**WHAT THE EXERCISE ASKS**
Every entry should be repeated exactly as written.
=== EXTRACTED INFORMATION ===
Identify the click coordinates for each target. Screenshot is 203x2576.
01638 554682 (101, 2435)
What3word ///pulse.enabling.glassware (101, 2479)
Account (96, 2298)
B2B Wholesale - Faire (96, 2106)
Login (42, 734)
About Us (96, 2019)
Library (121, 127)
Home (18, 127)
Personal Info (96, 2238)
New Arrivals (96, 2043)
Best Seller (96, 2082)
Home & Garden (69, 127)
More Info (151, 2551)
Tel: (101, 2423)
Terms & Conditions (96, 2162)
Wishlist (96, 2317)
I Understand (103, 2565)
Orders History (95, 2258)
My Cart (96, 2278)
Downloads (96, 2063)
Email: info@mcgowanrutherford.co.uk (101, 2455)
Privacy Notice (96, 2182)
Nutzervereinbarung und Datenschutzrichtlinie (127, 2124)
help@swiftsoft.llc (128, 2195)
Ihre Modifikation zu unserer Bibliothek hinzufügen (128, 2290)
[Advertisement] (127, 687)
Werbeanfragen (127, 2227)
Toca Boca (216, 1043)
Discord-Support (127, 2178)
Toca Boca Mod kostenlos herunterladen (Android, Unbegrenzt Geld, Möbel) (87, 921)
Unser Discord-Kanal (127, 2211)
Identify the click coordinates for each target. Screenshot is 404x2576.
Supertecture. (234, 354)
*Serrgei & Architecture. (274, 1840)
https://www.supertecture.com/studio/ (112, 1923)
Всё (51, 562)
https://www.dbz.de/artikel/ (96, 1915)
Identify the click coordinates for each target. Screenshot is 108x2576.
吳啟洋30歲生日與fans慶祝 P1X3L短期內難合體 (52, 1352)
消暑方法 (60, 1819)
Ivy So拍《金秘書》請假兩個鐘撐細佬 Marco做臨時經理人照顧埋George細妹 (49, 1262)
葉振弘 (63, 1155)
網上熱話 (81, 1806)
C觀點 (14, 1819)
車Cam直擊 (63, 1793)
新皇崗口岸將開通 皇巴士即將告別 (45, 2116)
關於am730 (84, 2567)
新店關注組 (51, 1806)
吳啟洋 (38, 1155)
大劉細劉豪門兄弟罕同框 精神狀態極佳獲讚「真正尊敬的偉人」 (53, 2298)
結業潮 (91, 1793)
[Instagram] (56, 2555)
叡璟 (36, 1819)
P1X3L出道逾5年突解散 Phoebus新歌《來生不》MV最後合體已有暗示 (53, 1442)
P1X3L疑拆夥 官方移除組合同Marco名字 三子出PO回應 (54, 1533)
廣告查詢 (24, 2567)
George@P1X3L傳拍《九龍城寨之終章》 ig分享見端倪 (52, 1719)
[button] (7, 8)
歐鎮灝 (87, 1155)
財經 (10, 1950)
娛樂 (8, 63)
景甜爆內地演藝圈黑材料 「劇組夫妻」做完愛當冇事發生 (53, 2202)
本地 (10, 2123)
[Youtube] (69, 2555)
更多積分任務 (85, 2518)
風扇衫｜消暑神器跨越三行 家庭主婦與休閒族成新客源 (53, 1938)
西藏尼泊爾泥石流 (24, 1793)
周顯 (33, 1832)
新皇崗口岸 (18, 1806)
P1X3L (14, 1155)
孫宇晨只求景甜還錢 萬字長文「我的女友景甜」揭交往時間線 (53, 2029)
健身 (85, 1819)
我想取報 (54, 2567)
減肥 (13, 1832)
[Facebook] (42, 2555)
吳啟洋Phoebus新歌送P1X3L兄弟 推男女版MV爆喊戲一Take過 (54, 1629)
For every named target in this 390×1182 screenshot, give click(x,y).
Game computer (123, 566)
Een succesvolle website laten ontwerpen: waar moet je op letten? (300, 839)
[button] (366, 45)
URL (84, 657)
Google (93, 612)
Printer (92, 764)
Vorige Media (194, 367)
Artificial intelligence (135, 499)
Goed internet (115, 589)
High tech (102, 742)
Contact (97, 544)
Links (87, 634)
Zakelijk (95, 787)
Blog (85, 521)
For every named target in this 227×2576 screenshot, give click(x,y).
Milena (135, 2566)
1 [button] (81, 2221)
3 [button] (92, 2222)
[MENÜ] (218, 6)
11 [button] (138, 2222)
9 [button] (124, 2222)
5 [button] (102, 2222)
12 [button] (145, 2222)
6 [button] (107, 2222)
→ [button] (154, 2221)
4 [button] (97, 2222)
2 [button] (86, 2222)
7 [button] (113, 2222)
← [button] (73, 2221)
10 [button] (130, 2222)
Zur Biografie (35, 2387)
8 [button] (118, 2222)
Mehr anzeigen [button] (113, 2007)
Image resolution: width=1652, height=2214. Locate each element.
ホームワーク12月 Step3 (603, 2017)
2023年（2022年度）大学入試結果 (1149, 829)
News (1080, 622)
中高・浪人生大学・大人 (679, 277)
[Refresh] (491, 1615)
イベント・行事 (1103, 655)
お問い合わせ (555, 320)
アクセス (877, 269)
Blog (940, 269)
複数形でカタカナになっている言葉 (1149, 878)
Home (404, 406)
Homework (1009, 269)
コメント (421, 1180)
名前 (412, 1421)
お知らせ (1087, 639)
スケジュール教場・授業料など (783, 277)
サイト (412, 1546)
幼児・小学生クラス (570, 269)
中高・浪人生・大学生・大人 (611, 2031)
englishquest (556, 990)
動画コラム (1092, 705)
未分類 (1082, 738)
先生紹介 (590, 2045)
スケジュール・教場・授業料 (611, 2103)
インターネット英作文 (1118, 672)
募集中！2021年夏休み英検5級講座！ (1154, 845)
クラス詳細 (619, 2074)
===
**COMPLETED TASK**
Identify the click coordinates for each target. Screenshot is 203x2576.
01638 554682 (101, 2435)
What3word ///pulse.enabling.glassware (101, 2479)
Account (96, 2298)
B2B Wholesale - Faire (96, 2106)
Login (42, 734)
About Us (96, 2019)
Library (121, 127)
Home (18, 127)
Personal Info (96, 2238)
New Arrivals (96, 2043)
Best Seller (96, 2082)
Home & Garden (69, 127)
More Info (151, 2551)
Tel: (101, 2423)
Terms & Conditions (96, 2162)
Wishlist (96, 2317)
I Understand (103, 2565)
Orders History (95, 2258)
My Cart (96, 2278)
Downloads (96, 2063)
Email: info@mcgowanrutherford.co.uk (101, 2455)
Privacy Notice (96, 2182)
Nutzervereinbarung und Datenschutzrichtlinie (127, 2124)
help@swiftsoft.llc (128, 2195)
Ihre Modifikation zu unserer Bibliothek hinzufügen (128, 2290)
[Advertisement] (127, 687)
Werbeanfragen (127, 2227)
Toca Boca (216, 1043)
Discord-Support (127, 2178)
Toca Boca Mod kostenlos herunterladen (Android, Unbegrenzt Geld, Möbel) (87, 921)
Unser Discord-Kanal (127, 2211)
Identify the click coordinates for each target. Screenshot is 404x2576.
Supertecture. (234, 354)
*Serrgei & Architecture. (274, 1840)
https://www.supertecture.com/studio/ (112, 1923)
Всё (51, 562)
https://www.dbz.de/artikel/ (96, 1915)
Identify the click coordinates for each target. Screenshot is 108x2576.
吳啟洋30歲生日與fans慶祝 P1X3L短期內難合體 (52, 1352)
消暑方法 (60, 1819)
Ivy So拍《金秘書》請假兩個鐘撐細佬 Marco做臨時經理人照顧埋George細妹 (49, 1262)
葉振弘 (63, 1155)
網上熱話 (81, 1806)
C觀點 (14, 1819)
車Cam直擊 (63, 1793)
新皇崗口岸將開通 皇巴士即將告別 (45, 2116)
關於am730 (84, 2567)
新店關注組 (51, 1806)
吳啟洋 (38, 1155)
大劉細劉豪門兄弟罕同框 精神狀態極佳獲讚「真正尊敬的偉人」 (53, 2298)
結業潮 (91, 1793)
[Instagram] (56, 2555)
叡璟 (36, 1819)
P1X3L出道逾5年突解散 Phoebus新歌《來生不》MV最後合體已有暗示 (53, 1442)
P1X3L疑拆夥 官方移除組合同Marco名字 三子出PO回應 (54, 1533)
廣告查詢 (24, 2567)
George@P1X3L傳拍《九龍城寨之終章》 ig分享見端倪 (52, 1719)
[button] (7, 8)
歐鎮灝 (87, 1155)
財經 (10, 1950)
娛樂 (8, 63)
景甜爆內地演藝圈黑材料 「劇組夫妻」做完愛當冇事發生 (53, 2202)
本地 (10, 2123)
[Youtube] (69, 2555)
更多積分任務 (85, 2518)
風扇衫｜消暑神器跨越三行 家庭主婦與休閒族成新客源 (53, 1938)
西藏尼泊爾泥石流 (24, 1793)
周顯 (33, 1832)
新皇崗口岸 (18, 1806)
P1X3L (14, 1155)
孫宇晨只求景甜還錢 萬字長文「我的女友景甜」揭交往時間線 (53, 2029)
健身 (85, 1819)
我想取報 (54, 2567)
減肥 (13, 1832)
[Facebook] (42, 2555)
吳啟洋Phoebus新歌送P1X3L兄弟 推男女版MV爆喊戲一Take過 (54, 1629)
For every named target in this 390×1182 screenshot, give click(x,y).
Game computer (123, 566)
Een succesvolle website laten ontwerpen: waar moet je op letten? (300, 839)
[button] (366, 45)
URL (84, 657)
Google (93, 612)
Printer (92, 764)
Vorige Media (194, 367)
Artificial intelligence (135, 499)
Goed internet (115, 589)
High tech (102, 742)
Contact (97, 544)
Links (87, 634)
Zakelijk (95, 787)
Blog (85, 521)
For every named target in this 227×2576 screenshot, give click(x,y).
Milena (135, 2566)
1 [button] (81, 2221)
3 [button] (92, 2222)
[MENÜ] (218, 6)
11 [button] (138, 2222)
9 [button] (124, 2222)
5 [button] (102, 2222)
12 [button] (145, 2222)
6 [button] (107, 2222)
→ [button] (154, 2221)
4 [button] (97, 2222)
2 [button] (86, 2222)
7 [button] (113, 2222)
← [button] (73, 2221)
10 [button] (130, 2222)
Zur Biografie (35, 2387)
8 [button] (118, 2222)
Mehr anzeigen [button] (113, 2007)
Image resolution: width=1652, height=2214. Locate each element.
ホームワーク12月 Step3 (603, 2017)
2023年（2022年度）大学入試結果 (1149, 829)
News (1080, 622)
中高・浪人生大学・大人 (679, 277)
[Refresh] (491, 1615)
イベント・行事 (1103, 655)
お問い合わせ (555, 320)
アクセス (877, 269)
Blog (940, 269)
複数形でカタカナになっている言葉 (1149, 878)
Home (404, 406)
Homework (1009, 269)
コメント (421, 1180)
名前 (412, 1421)
お知らせ (1087, 639)
スケジュール教場・授業料など (783, 277)
サイト (412, 1546)
幼児・小学生クラス (570, 269)
中高・浪人生・大学生・大人 (611, 2031)
englishquest (556, 990)
動画コラム (1092, 705)
未分類 (1082, 738)
先生紹介 (590, 2045)
スケジュール・教場・授業料 (611, 2103)
インターネット英作文 (1118, 672)
募集中！2021年夏休み英検5級講座！ (1154, 845)
クラス詳細 (619, 2074)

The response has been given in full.